Another interesting aspect of Tityus meiosis is the absence of chiasma in males (Schneider et al., 2009a). Achiasmatic meiosis is not unique to this genus, occurring in all Scorpiones families, as well as in other organisms, such as plants, flatworms and insects (Schneider et al., 2009a; Loidl, 2016). Chiasma formation is related to the occurrence of DNA double-strand breaks (DSBs), created by the enzyme Spo11 (Moens et al., 2007). The recombinases, Rad51 (radiation sensitive 51) and DMC1 (disrupted meiotic cDNA1), perform reciprocal repair by subsequently associating with regions of DSBs and connecting them to the homologous DNA strand, forming a heteroduplex (Gray and Cohen, 2016). The chiasma is the cytological visualization of this process during the diplotene stage, after dissociation of the synaptonemal complex (SC). To date, no detailed studies of meiotic recombination in scorpions have been reported, with the exception of an ultrastructural analysis of the SC of some Buthidae species that showed no recombination nodules (Shanahan and Hayman, 1990; Schneider et al., 2015).
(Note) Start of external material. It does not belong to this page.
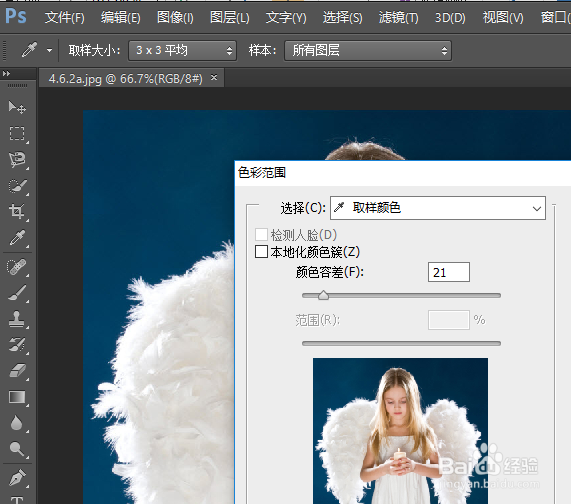Select the Clone Stamp tool
The image size is (571, 504).
pos(17,319)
Histones are protein components of nucleosomes that can undergo post-translational modifications through methylation, acetylation, ubiquitination, sumoylation or phosphorylation of different amino acids present in the amino terminal tail (Venkatesh and Workman, 2015). Such changes reshape the chromatin, promoting the activation or inactivation of genes, or recruiting specific proteins to perform certain functions (Bannister and Kouzarides, 2011). During meiosis I in several organisms, insertions of histone variants in the chromatin are observed; these include the phosphorylated serine 136 histone variant H2AX (γH2AX) (Cabrero et al., 2007) and methylation or acetylation of histone H3 at different amino acids (Hayashi et al., 2005). Such changes may be related to the regulation of several meiotic processes, including recombination, condensation, segregation and transcriptional silencing of homologues (Moens et al., 2007; Naumova et al., 2013; Rahn et al., 2016).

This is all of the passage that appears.